Walmart Will Track Veggies On The Blockchain After An Epic Lettuce Scare

Health officials, who are looking at how to apply blockchain technology to public health issues, consulted with Walmart on improving food supply traceability.

After hundreds of people in the US became ill after eating contaminated romaine lettuce earlier this year, Walmart, along with many other food retailers and restaurants, pulled the potentially tainted produce from their shelves after regulators issued a warning. The company says the outbreak could have been stemmed sooner if there were a faster and easier way to trace what people had eaten.

Walmart thinks blockchain technology could be the solution. The big-box company worked for more than a year with IBM and 11 food companies to develop a blockchain-enabled food traceability network. Now, Walmart and its subsidiary, Sam’s Club, will require their leafy greens suppliers to use its blockchain technology to implement real-time, end-to-end traceability back to farms within a year, the company announced today.

The company claims its blockchain technology dramatically improves efficiency. In an early test, Walmart's vice president of food safety, Frank Yiannas, brought in sliced mangoes and asked his team to "stop everything they were doing and trace that product back to its origin on a farm," a spokesperson told BuzzFeed News. "It took them nearly seven days, as the methods of tracking today are antiquated — sometimes done with pencil and paper." But using the blockchain, that tracking process can be done in 2.2 seconds.

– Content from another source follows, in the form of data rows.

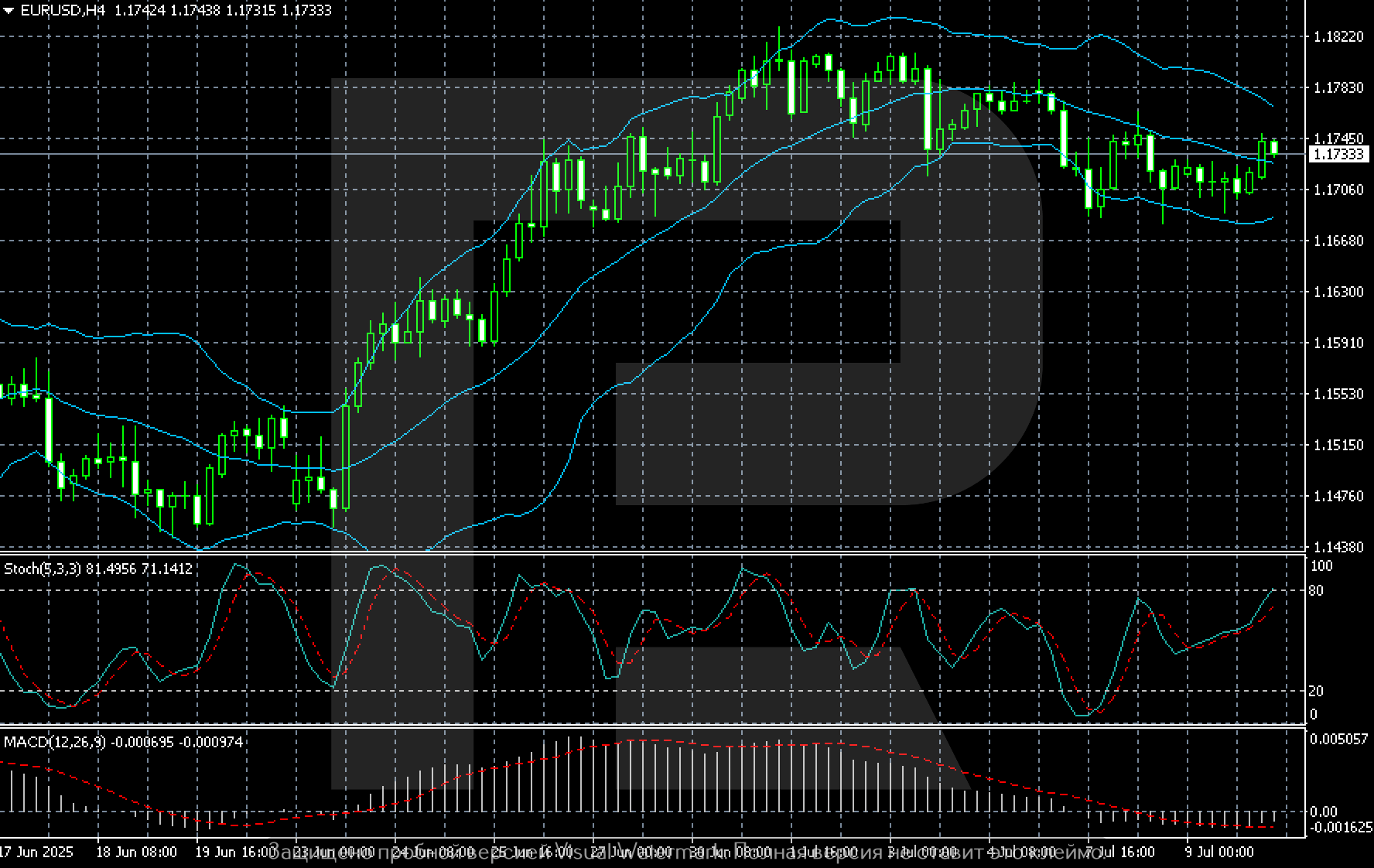
Task: Click the 1.14380 price scale label
Action: [1338, 547]
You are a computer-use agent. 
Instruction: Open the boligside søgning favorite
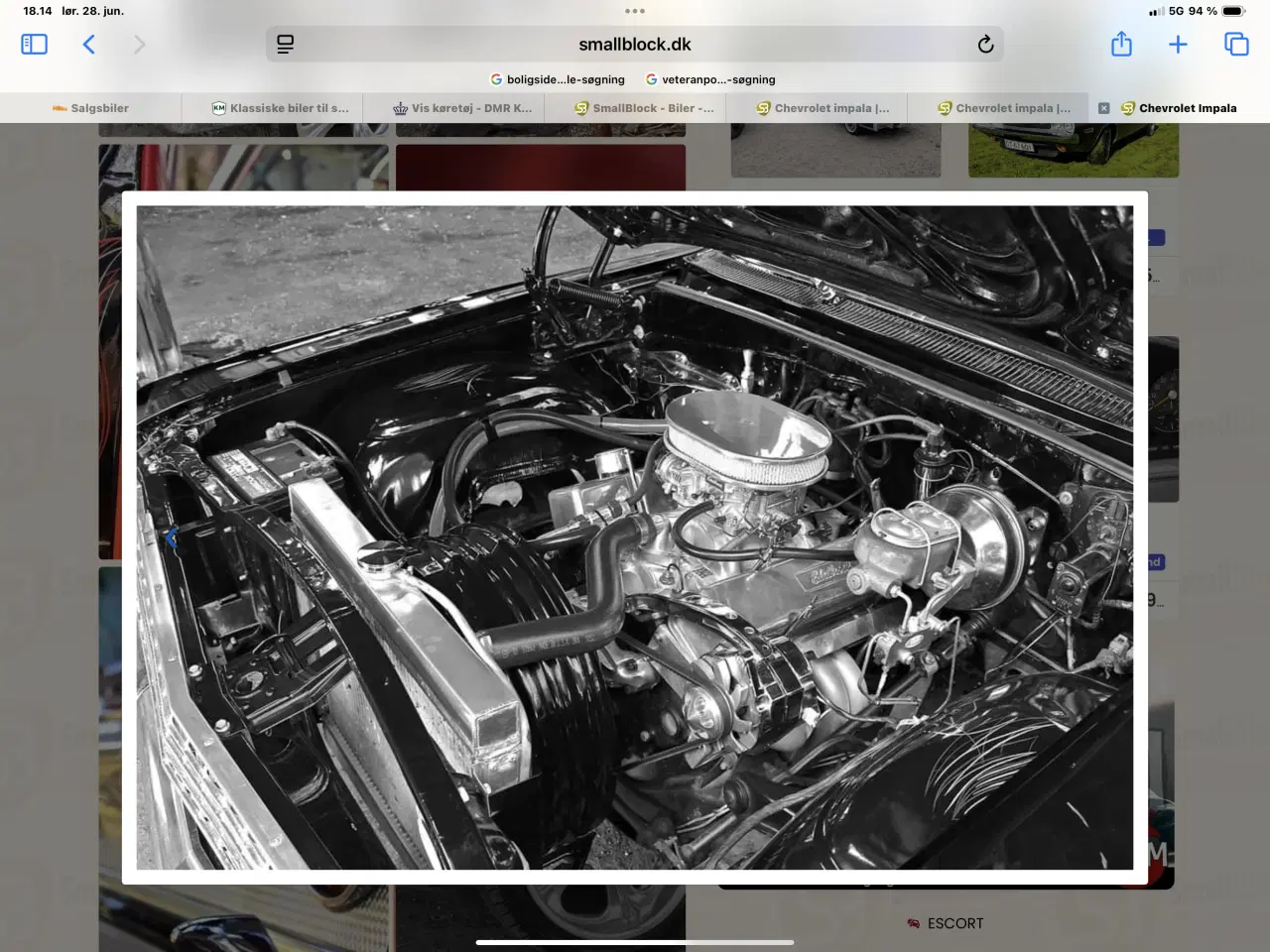coord(558,79)
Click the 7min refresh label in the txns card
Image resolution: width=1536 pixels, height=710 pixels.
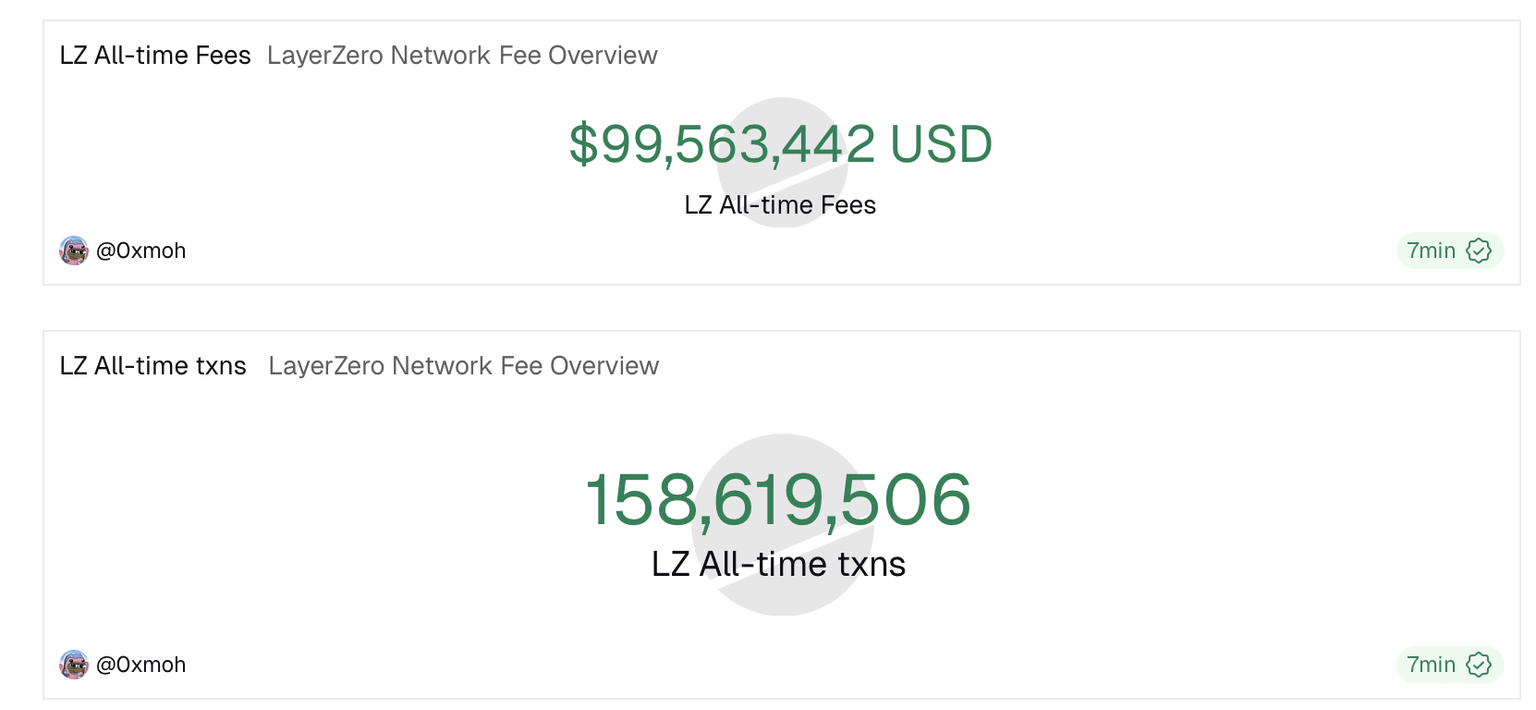[x=1431, y=664]
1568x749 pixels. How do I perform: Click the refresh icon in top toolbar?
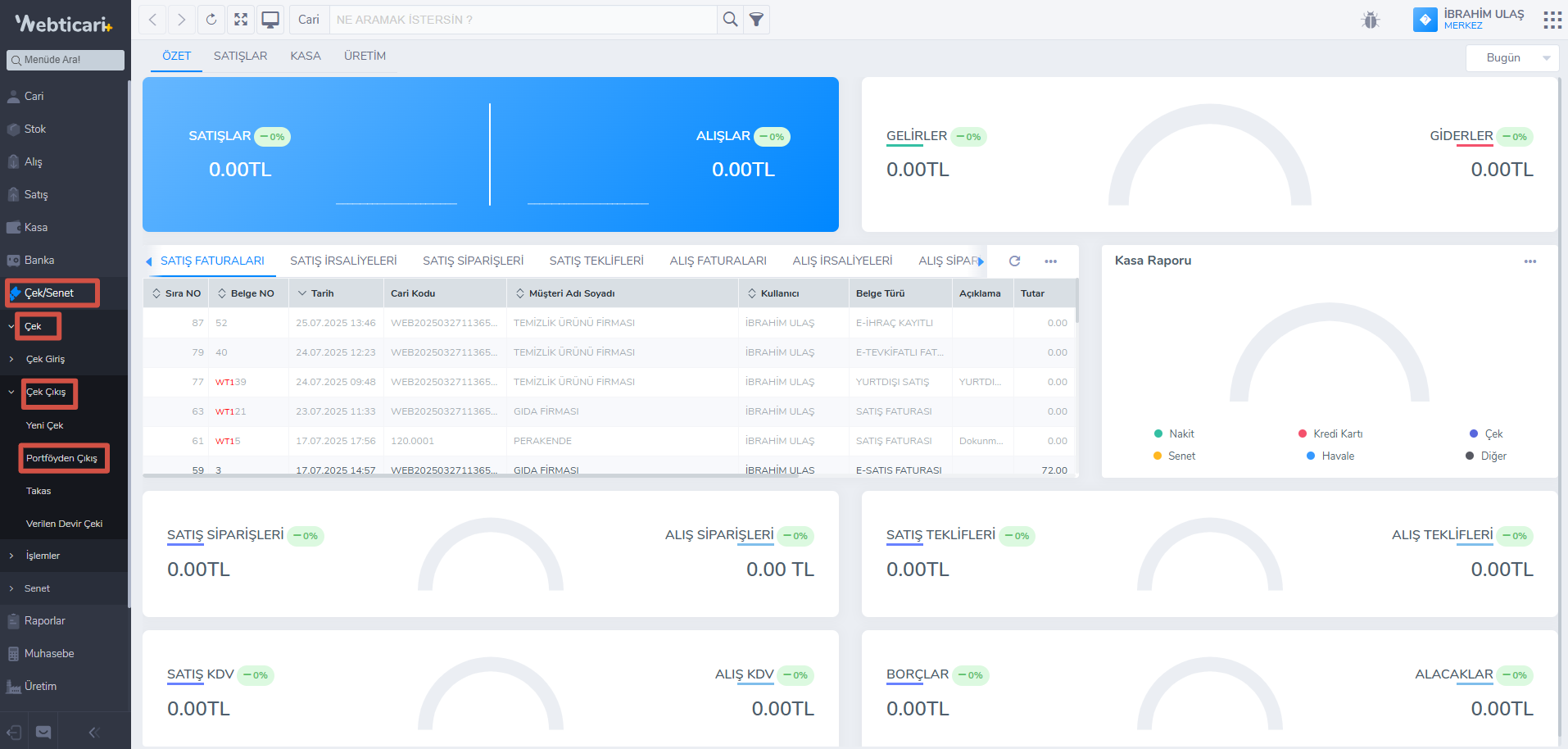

"Imagine if blockchain would have been able to do what it’s done in our pilots," the spokesperson said regarding the romaine lettuce outbreak.

"We had to throw out all romaine because there was no way to precisely identify which romaine was from Yuma [the region where the contaminated lettuce originated] versus other growing regions. ... It not only affected Walmart, but all of retail and even restaurants. All romaine had to go."

Bar codes, a common supply chain management tool, "are not a continuous chain (i.e. distributor, farmer, etc. could use different codes along the way)," the Walmart spokesperson said in an email. And even if "they did use the same barcode, the database would still differ by retailer. We are eliminating duplicity within the supply chain and creating one shared system."

The Centers for Disease Control and Prevention, which has been working with IBM on applying blockchain solutions to other public health issues, such as the opioid crisis, consulted with Walmart on improving traceability to help public health officials investigate foodborne disease outbreaks and find the source of contaminated food.

As the MIT Technology Review explained in an article about the CDC and the health care blockchain, "a complex mishmash of data usage agreements and government privacy rules dictate which members can access information and which ones can modify it. That slows things down. A number of additional, sometimes manual processes are needed to make sure the correct organization or person sent or received the right data, and that it was used correctly. A blockchain can automate these steps."

Walmart said the aim of its new blockchain system is "to help reduce the number of people who fall ill during food incidents, while at the same time reducing losses for retailers and suppliers during a recall." The information about Walmart's leafy greens will not be immediately available to consumers, but "that’s in our roadmap," the spokesperson said.